Pada Mei 2026, total aset yang dikelola (TVL) sektor operator risiko mencapai $70 miliar, dengan tiga tim teratas (Steakhouse, Sentora, Gauntlet) menguasai 70% pasar. Persaingan kini berfokus pada standar penerimaan agunan, saluran distribusi modal, dan kemampuan penanganan risiko.
**Struktur yang Menyerupai Manajemen Aset Tradisional:**
DeFi kini mereplikasi alur kerja manajemen aset tradisional:
1. **Lapisan Distribusi/Perolehan Modal:** Pertukaran terpusat (CEX) dan platform sebagai saluran masuk modal.

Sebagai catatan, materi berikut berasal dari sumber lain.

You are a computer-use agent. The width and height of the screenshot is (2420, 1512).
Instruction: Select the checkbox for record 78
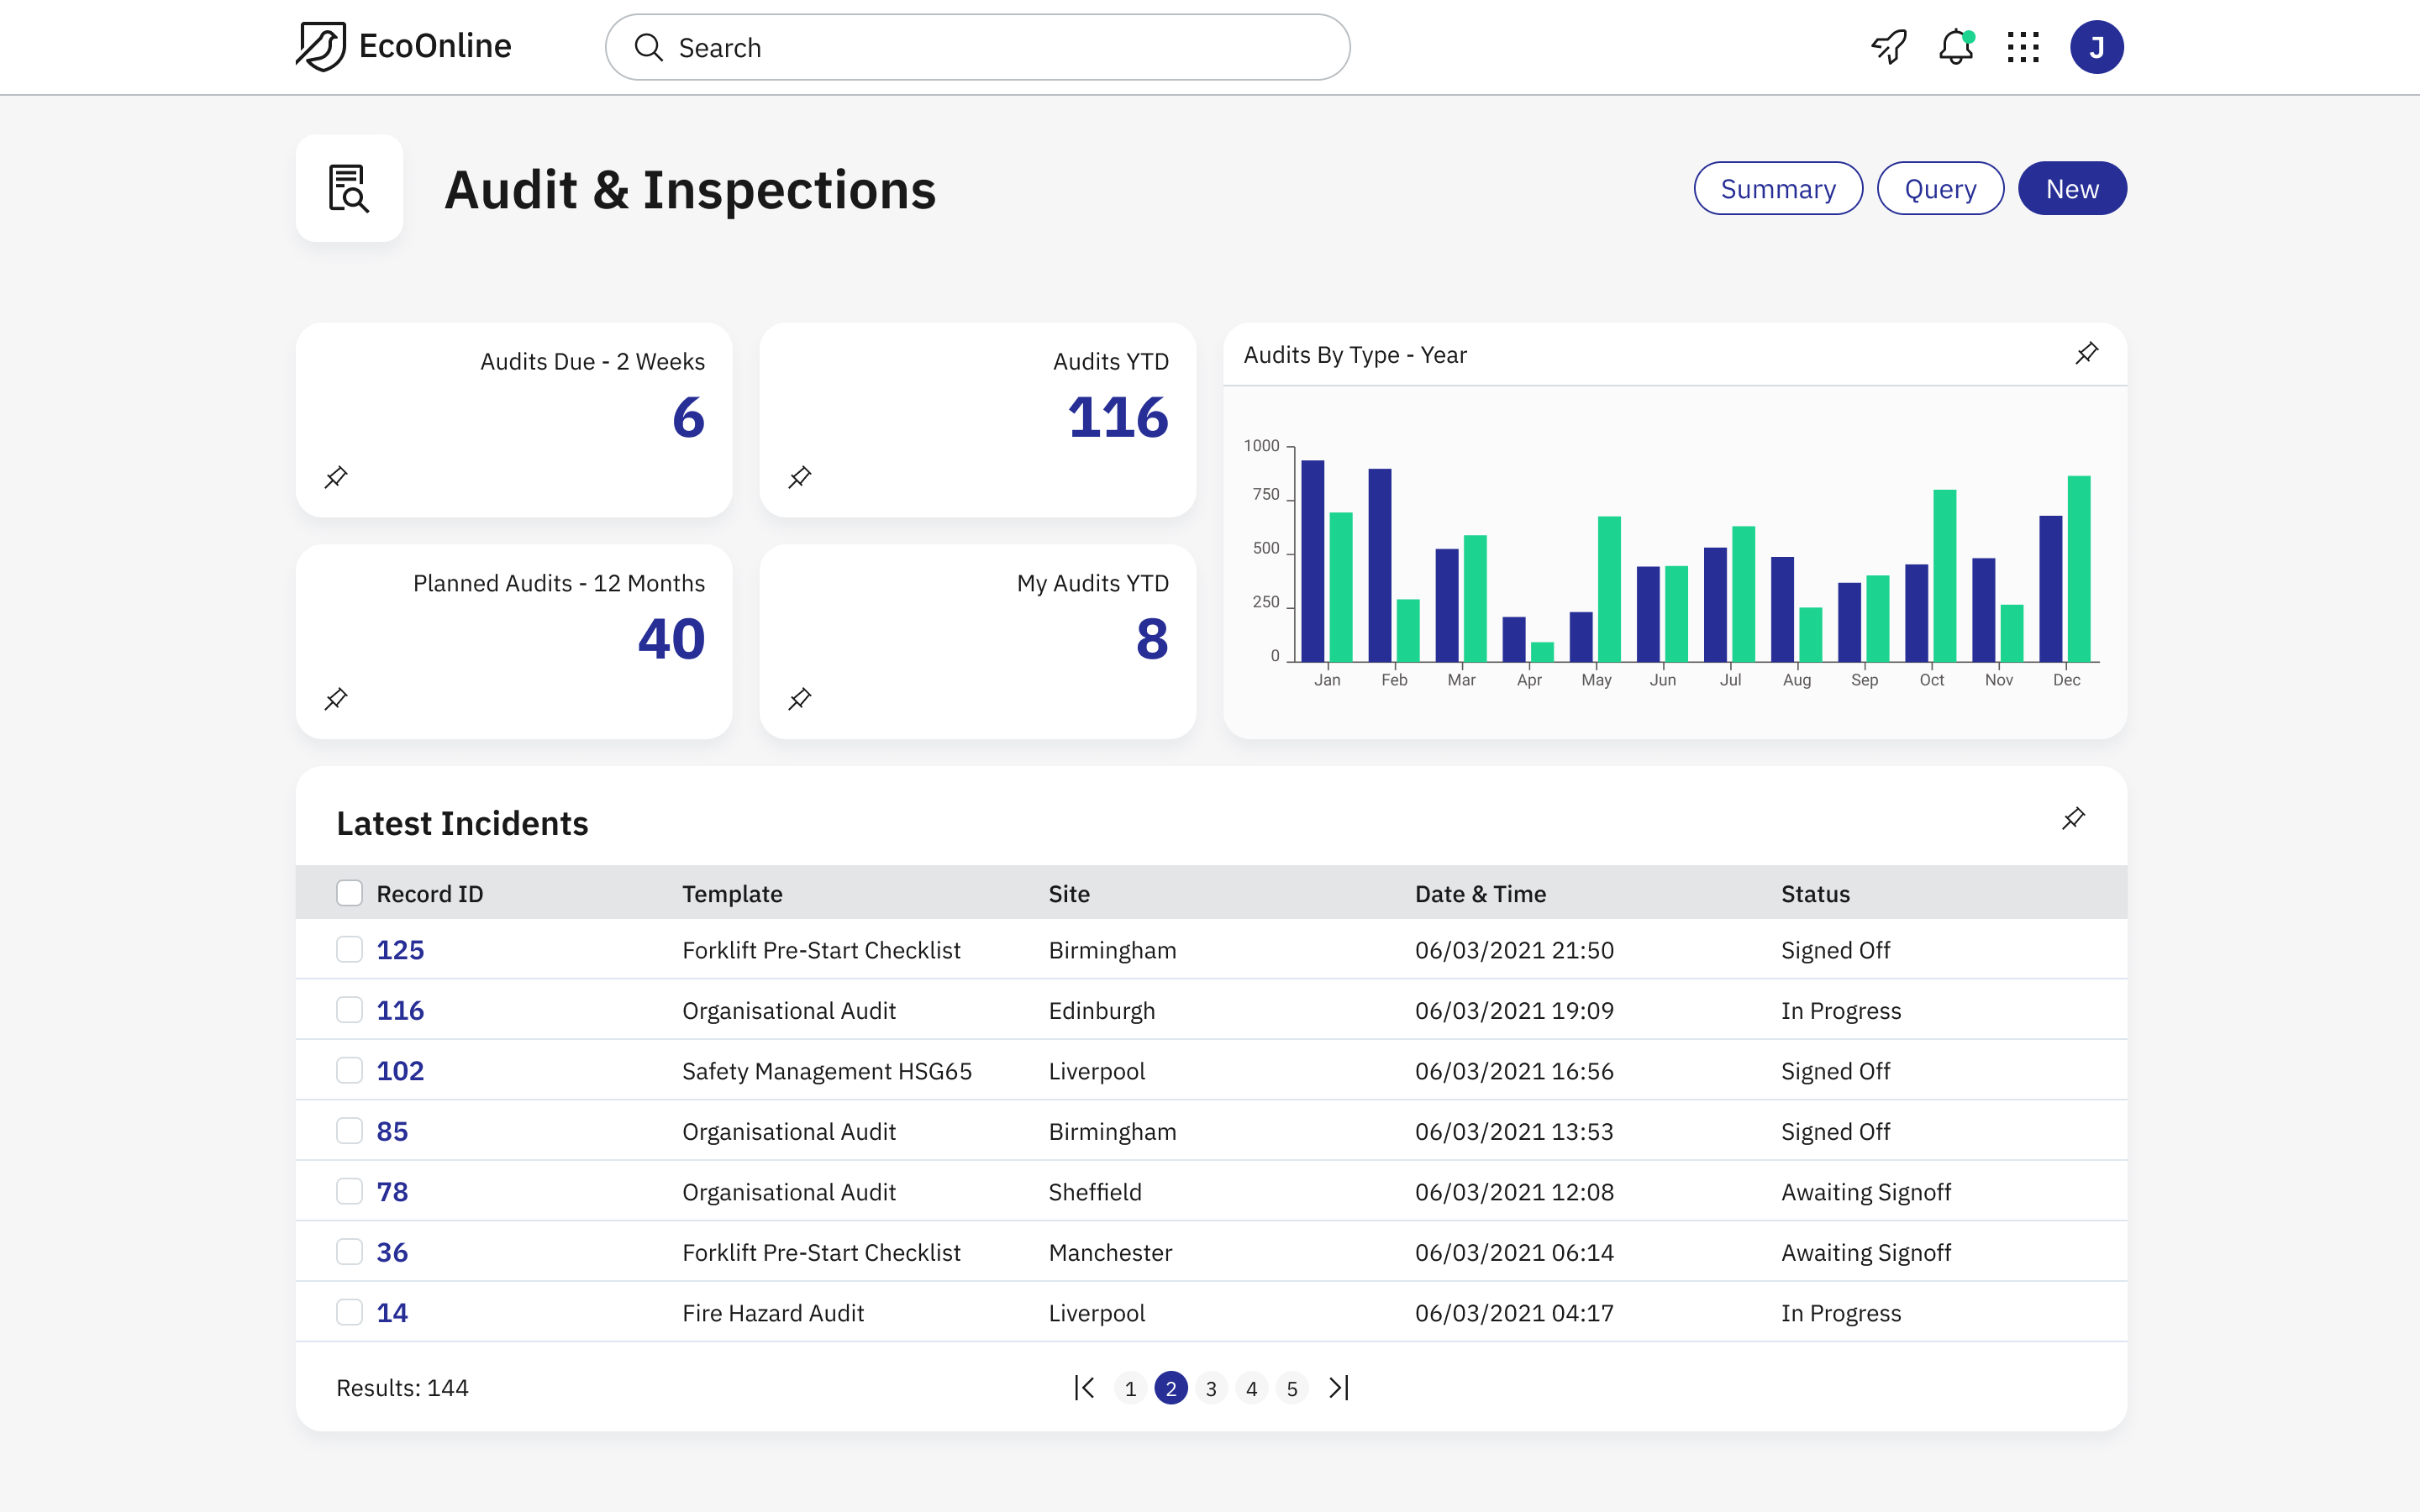point(349,1191)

2. **Lapisan Strategi & Manajemen Risiko:** Operator risiko DeFi berfungsi seperti manajer portofolio dan komite risiko.
3. **Lapisan Produk & Kustodian:** Vault sebagai produk investasi dan protokol pinjaman sebagai infrastruktur penyelesaian.
**Peluang dan Pilihan bagi Lembaga:**
Bagi lembaga tradisional, lapisan strategi/manajemen risiko adalah titik masuk terbaik karena memanfaatkan keahlian inti mereka dalam penilaian risiko tanpa memerlukan pengembangan teknologi blockchain yang mendalam.
**Kesenjangan Besar dan Masa Depan:**
Industri manajemen aset tradisional bernilai $147 triliun, sementara total TVL DeFi hanya $800 miliar, dan sektor operator risikonya hanya $70 miliar. Kesenjangan besar ini menunjukkan potensi pertumbuhan yang masif. Begitu kerangka risiko dan regulasi matang, aliran modal kecil dari pasar tradisional dapat mendorong pertumbuhan eksponensial di DeFi. Tim yang membangun fondasi dan aturan industri awal akan memiliki keunggulan dan kekuatan penetapan standar yang signifikan.